**Directions:**
a. In the opinion piece on the Ongom decision, how much was the package Robert S. Baratz put together for the Wisconsin Department of Regulation & Licensing?
b. Copy word for word the passage of the opinion piece on the Ongom decision that begins at the words "For years, nationwide" and stops after the words "lucrative cottage industry.".
c. Extend the opinion piece on the Ongom decision beyond its last sentence.

**Excerpt:**
Opinion by Consumer Advocate Tim Bolen
The New York ad agency that actually runs the US “quackbuster” operation has to be, this week, taking extra blood-pressure medication, avoiding telephone calls from angry clients demanding to know why the “Plan of ’96” isn’t going to work as promised, anymore.
Why? Because the State of Washington took the “Ongom” decision to the US Supreme Court and that Court UPHELD the Washington Supreme Court decision. This is very good for cutting-edge heath professionals, and very bad for those trying to stop innovation in health care.
For years, nationwide in the US, State Health Boards (Medical, Dental, Chiropractic, Psychology, Physical Therapy, etc.), and others, would get offers from the “quackbuster” scam operation to “help them prosecute cutting-edge health practitioners – for a fee.” The “package deal” would include services to help set up the case, write the formal “Accusation” in the most flaming language possible, distribute the “Accusation,” with commentary, to the Press so as to ruin the practitioner publicly, and testify as an “expert witness” in the hearing. For the “quackbuster” front-men it became quite a lucrative cottage industry.
One example, I remember, was when little Bobbie Baratz (Robert S. Baratz MD, DDS, PhD) put a $72,000 package together for the Wisconsin Department of Regulation & Licensing (DORL) attacking Green Bay MD Eleazar Kadile, his wife, his beliefs, etc. Baratz was blown out of the case when Kadile’s strategy/legal team analyzed Baratz’s Resume/CV and asked the Judge in the case, for a three-day “credibility hearing” on Baratz. The Judge granted the hearing – and that was the end of the case. Baratz sank himself with his own testimony. It was fun to watch. You can read about that day by clicking here.
So, what does this have to do with “Ongom?” And what’s “Ongom?”
“Ongom,” or in its full case name, “Ongom v. State of Washington Department of Health, Office of Professional Standards.” is the most important Court decision in the history of “Administrative Law” in the United States. Why? Because it changed the rules, making it much tougher for State prosecutors to harass health, or any licensed, or unlicensed, professionals by using, and abusing, the system. Much, much, tougher. In short, it changed the “level of evidence” required to discipline professionals.

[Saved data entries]
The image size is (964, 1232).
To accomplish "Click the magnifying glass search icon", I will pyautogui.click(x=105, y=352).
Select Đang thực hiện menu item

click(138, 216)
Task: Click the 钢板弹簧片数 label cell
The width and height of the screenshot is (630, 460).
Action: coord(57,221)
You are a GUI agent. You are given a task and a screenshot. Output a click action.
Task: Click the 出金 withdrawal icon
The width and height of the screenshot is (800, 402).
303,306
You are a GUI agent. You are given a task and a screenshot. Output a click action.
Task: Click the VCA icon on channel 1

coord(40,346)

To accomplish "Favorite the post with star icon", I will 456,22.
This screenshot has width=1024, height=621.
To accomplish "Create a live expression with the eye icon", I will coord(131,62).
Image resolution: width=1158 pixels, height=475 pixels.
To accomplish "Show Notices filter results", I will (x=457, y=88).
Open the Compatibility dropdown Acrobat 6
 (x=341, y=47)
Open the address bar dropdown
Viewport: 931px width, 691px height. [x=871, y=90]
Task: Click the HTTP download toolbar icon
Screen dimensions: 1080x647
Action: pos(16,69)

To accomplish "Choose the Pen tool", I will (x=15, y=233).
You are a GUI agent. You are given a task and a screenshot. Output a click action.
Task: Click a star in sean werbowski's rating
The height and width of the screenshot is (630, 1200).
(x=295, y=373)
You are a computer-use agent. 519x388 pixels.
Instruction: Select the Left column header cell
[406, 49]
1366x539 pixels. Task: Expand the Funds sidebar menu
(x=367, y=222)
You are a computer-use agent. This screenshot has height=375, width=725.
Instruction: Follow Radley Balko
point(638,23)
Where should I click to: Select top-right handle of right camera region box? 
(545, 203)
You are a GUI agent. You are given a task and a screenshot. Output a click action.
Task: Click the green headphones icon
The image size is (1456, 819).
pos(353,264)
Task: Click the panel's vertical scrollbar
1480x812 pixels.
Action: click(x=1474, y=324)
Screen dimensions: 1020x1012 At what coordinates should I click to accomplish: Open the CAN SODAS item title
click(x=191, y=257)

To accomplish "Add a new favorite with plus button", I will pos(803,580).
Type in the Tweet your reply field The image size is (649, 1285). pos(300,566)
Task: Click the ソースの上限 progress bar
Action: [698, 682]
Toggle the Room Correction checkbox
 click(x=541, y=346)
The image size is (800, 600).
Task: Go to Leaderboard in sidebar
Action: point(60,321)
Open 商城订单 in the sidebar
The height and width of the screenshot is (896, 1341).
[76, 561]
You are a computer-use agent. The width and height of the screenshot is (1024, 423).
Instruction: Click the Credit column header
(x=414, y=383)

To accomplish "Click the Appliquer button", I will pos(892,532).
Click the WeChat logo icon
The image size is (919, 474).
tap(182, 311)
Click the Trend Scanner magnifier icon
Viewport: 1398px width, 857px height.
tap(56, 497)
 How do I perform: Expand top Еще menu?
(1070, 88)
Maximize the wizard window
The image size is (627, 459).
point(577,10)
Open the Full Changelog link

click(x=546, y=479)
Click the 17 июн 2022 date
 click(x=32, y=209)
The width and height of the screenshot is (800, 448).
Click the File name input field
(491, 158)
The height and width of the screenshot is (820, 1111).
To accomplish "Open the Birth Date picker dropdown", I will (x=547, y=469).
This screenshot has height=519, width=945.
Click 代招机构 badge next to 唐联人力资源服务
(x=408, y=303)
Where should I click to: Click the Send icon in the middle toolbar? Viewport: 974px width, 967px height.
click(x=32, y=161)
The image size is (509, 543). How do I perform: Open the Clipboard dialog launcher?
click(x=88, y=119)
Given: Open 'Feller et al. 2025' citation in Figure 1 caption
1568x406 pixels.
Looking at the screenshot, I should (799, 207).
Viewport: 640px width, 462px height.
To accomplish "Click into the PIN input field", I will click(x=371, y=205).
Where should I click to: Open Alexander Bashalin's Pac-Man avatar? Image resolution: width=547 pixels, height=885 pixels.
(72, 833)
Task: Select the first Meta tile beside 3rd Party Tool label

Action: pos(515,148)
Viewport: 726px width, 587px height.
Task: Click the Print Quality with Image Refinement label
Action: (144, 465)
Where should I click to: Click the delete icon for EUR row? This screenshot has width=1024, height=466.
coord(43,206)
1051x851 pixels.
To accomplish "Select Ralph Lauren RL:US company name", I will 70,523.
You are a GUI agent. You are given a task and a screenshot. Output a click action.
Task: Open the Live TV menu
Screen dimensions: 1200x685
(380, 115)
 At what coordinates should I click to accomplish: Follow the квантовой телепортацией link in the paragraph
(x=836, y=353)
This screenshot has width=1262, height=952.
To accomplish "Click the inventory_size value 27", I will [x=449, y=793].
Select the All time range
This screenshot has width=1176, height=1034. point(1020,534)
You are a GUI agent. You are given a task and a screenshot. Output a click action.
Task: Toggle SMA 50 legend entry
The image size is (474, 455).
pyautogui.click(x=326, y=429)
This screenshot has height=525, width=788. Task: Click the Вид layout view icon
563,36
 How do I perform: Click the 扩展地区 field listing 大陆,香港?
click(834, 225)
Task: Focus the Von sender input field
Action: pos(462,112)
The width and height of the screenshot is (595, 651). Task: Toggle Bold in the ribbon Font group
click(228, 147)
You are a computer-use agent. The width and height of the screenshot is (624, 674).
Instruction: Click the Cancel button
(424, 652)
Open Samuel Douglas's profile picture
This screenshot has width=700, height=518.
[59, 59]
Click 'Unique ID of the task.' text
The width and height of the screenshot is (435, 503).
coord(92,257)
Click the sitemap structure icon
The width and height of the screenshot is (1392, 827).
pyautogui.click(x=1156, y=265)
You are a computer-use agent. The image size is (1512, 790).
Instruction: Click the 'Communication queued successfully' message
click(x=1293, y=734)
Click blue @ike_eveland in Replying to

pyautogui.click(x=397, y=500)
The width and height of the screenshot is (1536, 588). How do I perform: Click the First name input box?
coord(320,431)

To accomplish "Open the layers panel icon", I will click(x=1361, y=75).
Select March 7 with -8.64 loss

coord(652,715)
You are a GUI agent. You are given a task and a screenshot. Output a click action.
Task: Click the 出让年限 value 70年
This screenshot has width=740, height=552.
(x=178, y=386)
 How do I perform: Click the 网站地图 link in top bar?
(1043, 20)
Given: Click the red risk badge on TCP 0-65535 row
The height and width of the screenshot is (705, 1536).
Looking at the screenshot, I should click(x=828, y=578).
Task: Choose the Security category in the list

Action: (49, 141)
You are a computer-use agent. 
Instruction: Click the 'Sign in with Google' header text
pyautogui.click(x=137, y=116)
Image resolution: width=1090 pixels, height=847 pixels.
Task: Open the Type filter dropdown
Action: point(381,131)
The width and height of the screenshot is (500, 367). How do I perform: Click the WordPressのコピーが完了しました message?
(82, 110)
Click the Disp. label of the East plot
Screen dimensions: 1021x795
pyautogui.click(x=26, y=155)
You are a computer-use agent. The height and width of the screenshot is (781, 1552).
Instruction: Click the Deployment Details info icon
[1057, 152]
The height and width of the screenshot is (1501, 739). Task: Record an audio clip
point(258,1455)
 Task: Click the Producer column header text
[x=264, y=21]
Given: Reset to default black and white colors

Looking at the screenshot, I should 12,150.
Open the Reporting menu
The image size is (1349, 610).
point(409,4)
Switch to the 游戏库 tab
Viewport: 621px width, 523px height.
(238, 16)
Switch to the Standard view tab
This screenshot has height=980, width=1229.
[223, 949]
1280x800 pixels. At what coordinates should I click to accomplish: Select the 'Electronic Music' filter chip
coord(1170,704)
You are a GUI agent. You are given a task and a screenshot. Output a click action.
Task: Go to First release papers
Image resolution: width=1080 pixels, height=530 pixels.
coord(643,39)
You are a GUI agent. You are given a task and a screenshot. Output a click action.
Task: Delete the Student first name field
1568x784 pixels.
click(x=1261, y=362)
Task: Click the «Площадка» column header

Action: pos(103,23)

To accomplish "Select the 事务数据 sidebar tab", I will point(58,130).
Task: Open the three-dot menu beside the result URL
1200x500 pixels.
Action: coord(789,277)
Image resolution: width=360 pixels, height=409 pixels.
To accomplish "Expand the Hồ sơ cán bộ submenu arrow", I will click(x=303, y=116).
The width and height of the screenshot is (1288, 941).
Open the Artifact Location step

**Answers for each item:**
a. $72,000

b.
For years, nationwide in the US, State Health Boards (Medical, Dental, Chiropractic, Psychology, Physical Therapy, etc.), and others, would get offers from the “quackbuster” scam operation to “help them prosecute cutting-edge health practitioners – for a fee.” The “package deal” would include services to help set up the case, write the formal “Accusation” in the most flaming language possible, distribute the “Accusation,” with commentary, to the Press so as to ruin the practitioner publicly, and testify as an “expert witness” in the hearing. For the “quackbuster” front-men it became quite a lucrative cottage industry.

c.
How? Like this – There are three levels of evidence standards used in the US Court System. From the lowest to the highest they read like this: (1) “Preponderance of Evidence,” (2) “Clear and Convincing Evidence,” and (3) “Evidence Beyond a Reasonable Doubt.” Generally, the first two are used in Civil Court cases, whereas the last is used in Criminal Court cases.
For years the “Preponderance of Evidence” standard was used in State Administrative law hearings. But since “Ongom” that’s no longer permitted. The higher standard, the “Clear and Convincing Evidence” standard must be used. What’s the difference? A lot.
Black’s Law Dictionary defines “Preponderance of Evidence” as “The greater weight of the evidence; superior evidentiary weight that, though not sufficient to free the mind wholly from all reasonable doubt, is still sufficient to incline a fair and impartial mind to one side of the issue instead of the other. This is the burden of proof in a civil trial, in which the jury is instructed to find for the party, that on the whole, has the stronger evidence, however slight the edge may be.”
Then, Black’s Law Dictionary defines “Clear and Convincing Evidence” as “Evidence indicating that the thing to be proved is highly probable or reasonably certain. This is a greater burden than preponderance of the evidence, the standard applied in most civil trials, but less than evidence beyond a reasonable doubt, the norm for criminal trials.”
But what does this mean, practically, for health professionals?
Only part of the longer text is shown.